-------- RECORD EXCERPTS

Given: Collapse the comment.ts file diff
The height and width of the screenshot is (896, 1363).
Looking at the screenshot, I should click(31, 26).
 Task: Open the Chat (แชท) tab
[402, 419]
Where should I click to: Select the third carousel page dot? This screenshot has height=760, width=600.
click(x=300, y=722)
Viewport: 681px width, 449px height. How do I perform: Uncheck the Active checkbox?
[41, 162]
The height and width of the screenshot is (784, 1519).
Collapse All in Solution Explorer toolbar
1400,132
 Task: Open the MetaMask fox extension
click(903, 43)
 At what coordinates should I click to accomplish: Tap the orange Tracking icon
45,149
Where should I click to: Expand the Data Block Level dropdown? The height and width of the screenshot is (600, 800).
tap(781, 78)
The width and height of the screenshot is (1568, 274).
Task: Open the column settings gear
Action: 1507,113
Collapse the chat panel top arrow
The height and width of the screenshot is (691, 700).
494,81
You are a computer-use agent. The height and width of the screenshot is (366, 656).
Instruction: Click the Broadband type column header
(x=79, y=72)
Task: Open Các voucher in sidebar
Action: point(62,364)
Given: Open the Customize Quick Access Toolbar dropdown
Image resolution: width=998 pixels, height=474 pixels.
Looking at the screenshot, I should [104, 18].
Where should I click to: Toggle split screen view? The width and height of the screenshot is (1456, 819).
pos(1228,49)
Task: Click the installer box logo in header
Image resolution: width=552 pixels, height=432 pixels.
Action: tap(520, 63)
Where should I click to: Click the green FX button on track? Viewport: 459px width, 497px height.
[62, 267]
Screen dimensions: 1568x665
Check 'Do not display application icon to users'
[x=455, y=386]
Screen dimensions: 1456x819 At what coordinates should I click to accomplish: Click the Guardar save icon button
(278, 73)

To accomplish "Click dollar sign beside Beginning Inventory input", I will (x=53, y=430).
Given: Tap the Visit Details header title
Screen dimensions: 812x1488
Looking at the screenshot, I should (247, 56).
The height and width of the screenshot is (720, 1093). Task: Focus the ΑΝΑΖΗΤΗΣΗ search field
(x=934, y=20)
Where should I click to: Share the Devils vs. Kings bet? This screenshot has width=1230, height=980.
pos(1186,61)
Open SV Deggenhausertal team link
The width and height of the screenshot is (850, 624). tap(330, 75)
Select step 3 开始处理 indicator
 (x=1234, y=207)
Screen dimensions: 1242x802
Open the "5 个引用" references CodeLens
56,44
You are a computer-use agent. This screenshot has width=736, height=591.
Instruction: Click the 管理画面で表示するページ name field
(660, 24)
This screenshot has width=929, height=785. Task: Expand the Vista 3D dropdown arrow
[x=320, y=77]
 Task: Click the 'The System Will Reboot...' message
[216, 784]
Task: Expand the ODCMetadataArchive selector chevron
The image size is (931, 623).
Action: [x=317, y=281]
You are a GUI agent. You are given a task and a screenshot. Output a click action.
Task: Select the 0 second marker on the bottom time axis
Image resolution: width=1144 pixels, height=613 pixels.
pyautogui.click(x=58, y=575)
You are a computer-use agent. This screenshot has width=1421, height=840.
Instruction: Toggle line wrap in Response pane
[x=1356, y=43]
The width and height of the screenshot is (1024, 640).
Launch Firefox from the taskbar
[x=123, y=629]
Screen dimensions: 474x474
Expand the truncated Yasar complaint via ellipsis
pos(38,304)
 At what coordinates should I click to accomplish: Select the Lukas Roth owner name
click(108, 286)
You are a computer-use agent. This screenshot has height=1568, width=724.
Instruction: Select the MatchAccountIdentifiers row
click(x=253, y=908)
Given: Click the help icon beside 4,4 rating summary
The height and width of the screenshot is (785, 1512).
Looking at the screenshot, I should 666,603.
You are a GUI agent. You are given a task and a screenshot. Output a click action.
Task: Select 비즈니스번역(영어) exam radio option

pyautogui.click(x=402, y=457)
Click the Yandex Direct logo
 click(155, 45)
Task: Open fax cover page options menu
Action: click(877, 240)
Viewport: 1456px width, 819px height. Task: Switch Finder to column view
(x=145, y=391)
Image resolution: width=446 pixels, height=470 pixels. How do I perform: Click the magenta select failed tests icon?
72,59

----------------

* **EXERCISE BRIEF**: Copy the lines of the records word for word, beginning with the line containing "Click the Yandex Direct logo" and continuing through the end of the records.

* **ANSWER TO THE TASK**:
Click the Yandex Direct logo
 click(155, 45)
Task: Open fax cover page options menu
Action: click(877, 240)
Viewport: 1456px width, 819px height. Task: Switch Finder to column view
(x=145, y=391)
Image resolution: width=446 pixels, height=470 pixels. How do I perform: Click the magenta select failed tests icon?
72,59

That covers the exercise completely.